--- 文本片段 ---
::::

Tuesday, 30 September 2014

「佔中」贏家香港人



「佔中」運動如水銀瀉地,「佔鐘」、「佔銅」、「佔旺」、「佔尖」,就是未「佔中」。事情發展超乎設計者和特府想象。事件不獨成為國際焦點,也成為和平示威的典範,無論結果如何,香港人都已是贏家。

有人以「雨傘革命」形容「佔中」運動,但事實是,這次絕非革命,香港人不是要變天,而是謙卑地爭取應有的權利,要求中共兌現承諾。「佔中」踏入第四日,走上街頭的市民愈來愈多,中央和特府都不能視若無睹,聽若罔聞。世界在注視, 中共的反應。

原先意圖速戰速決,迅即平「亂」的梁特跌了一跤。梁特二○一四年九月三十日上午出席行政會議前會見傳媒時,明顯收起笑容,表示「佔中」運動進入第三日,對香港某些主要地區居民生活和經濟運作所造成的影響開始浮現。

他說:「香港社會尤其是這些受『佔中』影響地區的市民和商業,需要有充分的心理和實質的準備,就是『佔中』這場運動會比較長時間持續下去……這件事和它帶來的影響不是三朝五日的,相信時間比較長。因此,就市民的生活來講,以至到在有突發事件出現的時候,市民的人身安全來講,還有就是香港的經濟發展、香港的國際形象的代價會越來越大,希望大家都能夠就這件事思考。」

至於梁特口中的「突發事件」所指為何,他未有明言,但被問到可不可以承諾不會再用一些更大殺傷力的武器去傷害市民時,梁特沒有正面回答,只重申對警隊的工作有信心。值得一提的是,他主動表示「一直高度重視和尊重警隊的專業判斷」,似有意與九月二十八日警方使用催淚彈一事劃清界線。若此,教一眾前線警員情何以堪?

值得注意的是,當被問到怎樣回應問責下台的訴求時,梁特表示:「任何完成這個普選工作之前的人事變動,都只會讓香港繼續以選舉委員會方式,而不是以普選方式來選下一任繼任的行政長官。」這個「繼任的行政長官」,實在可圈可點。而在九月二十八日的回應「佔中」記者會上,梁特以英語回答提問時指出,這次是改變行政長官產生辦法的唯一也是最後一次機會(this is the only and the last chance that we change the method of election.)不知是梁特當時說漏了嘴,還是又一次思覺失調,語無倫次,但無論如何,此語一出,只會令香港市民更加堅決爭取二○一七落實真普選。

::::

--- 書面指示 ---
把這篇談「佔中」的文章中從「有人以「雨傘革命」形容「佔中」開始、到「濟運作所造成的影響開始浮現。」結束的部分重寫一遍,並把其中的「特府」換成「特區政府」。 這些條目在此不起任何作用。

已儲存的資料條目

::::

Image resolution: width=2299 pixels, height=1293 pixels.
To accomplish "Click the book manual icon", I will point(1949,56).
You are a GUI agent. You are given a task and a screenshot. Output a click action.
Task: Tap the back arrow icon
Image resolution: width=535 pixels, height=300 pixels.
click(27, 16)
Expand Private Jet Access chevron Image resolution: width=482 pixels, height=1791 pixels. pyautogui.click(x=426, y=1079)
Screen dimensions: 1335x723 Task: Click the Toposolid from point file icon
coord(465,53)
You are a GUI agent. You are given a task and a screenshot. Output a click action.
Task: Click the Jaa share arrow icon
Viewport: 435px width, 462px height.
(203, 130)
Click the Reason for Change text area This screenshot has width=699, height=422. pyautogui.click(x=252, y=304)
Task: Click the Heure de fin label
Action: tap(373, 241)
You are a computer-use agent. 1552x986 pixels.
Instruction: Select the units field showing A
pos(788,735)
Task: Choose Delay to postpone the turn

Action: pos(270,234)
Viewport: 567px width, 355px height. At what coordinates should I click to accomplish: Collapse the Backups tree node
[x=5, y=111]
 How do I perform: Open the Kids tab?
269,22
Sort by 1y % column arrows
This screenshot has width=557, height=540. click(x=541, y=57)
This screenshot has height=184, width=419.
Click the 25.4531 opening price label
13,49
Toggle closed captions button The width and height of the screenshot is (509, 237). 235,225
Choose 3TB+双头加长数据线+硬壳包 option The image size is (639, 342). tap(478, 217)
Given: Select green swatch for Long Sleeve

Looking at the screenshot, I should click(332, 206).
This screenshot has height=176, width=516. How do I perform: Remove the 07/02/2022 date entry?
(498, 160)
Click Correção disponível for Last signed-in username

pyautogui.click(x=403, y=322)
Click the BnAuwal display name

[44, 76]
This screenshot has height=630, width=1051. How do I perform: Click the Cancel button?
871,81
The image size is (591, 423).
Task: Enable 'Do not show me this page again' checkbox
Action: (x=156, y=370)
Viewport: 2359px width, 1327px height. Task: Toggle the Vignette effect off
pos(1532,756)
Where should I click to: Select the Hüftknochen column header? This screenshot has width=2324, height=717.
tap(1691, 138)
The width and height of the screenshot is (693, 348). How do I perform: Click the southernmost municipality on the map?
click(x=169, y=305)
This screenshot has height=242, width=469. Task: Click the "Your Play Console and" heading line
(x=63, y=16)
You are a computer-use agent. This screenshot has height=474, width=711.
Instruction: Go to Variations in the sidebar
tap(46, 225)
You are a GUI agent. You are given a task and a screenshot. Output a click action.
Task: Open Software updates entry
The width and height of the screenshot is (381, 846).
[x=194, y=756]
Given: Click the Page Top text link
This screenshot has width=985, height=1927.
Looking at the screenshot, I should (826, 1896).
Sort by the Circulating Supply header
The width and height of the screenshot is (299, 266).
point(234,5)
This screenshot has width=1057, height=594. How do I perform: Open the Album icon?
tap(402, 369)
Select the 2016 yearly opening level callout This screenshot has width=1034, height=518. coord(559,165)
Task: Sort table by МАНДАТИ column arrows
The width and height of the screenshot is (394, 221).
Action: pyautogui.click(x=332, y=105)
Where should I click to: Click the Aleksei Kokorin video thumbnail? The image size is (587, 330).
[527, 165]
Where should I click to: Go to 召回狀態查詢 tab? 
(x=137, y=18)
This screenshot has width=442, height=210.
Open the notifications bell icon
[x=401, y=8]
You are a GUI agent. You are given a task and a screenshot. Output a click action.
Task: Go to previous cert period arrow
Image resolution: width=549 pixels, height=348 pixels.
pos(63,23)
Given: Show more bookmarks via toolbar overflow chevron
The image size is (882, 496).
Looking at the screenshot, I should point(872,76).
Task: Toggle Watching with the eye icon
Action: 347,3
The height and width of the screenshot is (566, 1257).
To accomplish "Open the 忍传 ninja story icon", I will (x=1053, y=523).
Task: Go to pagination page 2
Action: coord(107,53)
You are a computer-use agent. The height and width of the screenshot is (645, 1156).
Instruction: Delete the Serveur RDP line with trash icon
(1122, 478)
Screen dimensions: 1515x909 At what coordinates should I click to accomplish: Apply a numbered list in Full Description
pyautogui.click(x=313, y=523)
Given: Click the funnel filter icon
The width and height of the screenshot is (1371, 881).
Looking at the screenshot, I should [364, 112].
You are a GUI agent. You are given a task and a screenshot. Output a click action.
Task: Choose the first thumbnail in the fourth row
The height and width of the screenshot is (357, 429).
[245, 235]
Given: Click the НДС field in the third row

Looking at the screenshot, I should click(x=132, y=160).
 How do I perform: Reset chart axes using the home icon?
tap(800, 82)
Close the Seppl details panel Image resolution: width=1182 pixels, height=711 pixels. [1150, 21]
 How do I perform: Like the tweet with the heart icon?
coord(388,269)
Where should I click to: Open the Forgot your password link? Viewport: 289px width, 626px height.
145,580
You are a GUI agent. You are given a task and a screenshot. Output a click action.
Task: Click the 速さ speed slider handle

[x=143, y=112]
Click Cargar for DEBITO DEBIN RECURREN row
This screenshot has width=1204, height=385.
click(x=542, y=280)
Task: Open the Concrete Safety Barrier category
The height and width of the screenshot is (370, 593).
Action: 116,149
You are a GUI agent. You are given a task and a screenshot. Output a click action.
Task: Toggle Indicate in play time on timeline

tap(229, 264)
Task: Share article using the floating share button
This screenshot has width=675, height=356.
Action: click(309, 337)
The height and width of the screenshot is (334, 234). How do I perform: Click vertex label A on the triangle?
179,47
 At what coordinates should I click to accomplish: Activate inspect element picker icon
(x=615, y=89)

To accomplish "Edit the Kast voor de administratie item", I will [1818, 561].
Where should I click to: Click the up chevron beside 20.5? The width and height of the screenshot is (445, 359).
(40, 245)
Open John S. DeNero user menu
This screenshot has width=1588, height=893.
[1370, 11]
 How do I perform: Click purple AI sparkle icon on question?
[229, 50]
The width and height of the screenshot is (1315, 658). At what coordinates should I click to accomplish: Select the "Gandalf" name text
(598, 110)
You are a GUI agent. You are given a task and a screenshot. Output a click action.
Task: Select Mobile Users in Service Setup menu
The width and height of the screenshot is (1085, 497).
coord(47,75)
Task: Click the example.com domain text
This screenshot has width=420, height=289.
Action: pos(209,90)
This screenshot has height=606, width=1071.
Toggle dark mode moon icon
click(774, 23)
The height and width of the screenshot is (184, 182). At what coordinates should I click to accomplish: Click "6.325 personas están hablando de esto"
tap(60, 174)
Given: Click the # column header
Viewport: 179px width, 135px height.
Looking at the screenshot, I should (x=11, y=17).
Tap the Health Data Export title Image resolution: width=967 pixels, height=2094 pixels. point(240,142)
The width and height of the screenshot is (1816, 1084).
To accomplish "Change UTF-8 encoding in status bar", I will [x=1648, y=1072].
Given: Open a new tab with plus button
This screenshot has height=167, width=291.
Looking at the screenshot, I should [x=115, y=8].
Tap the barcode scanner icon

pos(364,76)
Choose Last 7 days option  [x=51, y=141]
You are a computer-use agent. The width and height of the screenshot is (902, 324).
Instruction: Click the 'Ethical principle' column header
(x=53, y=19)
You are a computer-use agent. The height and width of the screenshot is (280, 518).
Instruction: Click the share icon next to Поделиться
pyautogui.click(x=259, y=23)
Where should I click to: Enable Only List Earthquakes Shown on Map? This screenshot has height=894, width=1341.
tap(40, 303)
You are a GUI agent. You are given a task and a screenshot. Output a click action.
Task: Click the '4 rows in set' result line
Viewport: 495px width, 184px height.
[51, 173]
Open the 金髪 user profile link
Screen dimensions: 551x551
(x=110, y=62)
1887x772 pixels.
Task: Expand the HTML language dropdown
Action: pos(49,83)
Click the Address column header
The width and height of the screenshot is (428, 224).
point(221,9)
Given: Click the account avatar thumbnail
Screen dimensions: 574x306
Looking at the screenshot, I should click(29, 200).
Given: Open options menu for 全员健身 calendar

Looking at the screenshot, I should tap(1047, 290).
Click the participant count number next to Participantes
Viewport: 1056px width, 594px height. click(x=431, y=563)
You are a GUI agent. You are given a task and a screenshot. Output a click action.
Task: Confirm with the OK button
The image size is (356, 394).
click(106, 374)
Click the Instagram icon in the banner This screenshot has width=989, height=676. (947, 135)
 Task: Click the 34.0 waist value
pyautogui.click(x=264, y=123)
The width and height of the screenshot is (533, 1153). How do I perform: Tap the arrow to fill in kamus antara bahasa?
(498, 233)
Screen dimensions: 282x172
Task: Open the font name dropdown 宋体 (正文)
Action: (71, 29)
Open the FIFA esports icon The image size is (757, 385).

::::

--- 本題解答 ---
有人以「雨傘革命」形容「佔中」運動,但事實是,這次絕非革命,香港人不是要變天,而是謙卑地爭取應有的權利,要求中共兌現承諾。「佔中」踏入第四日,走上街頭的市民愈來愈多,中央和特區政府都不能視若無睹,聽若罔聞。世界在注視, 中共的反應。

原先意圖速戰速決,迅即平「亂」的梁特跌了一跤。梁特二○一四年九月三十日上午出席行政會議前會見傳媒時,明顯收起笑容,表示「佔中」運動進入第三日,對香港某些主要地區居民生活和經濟運作所造成的影響開始浮現。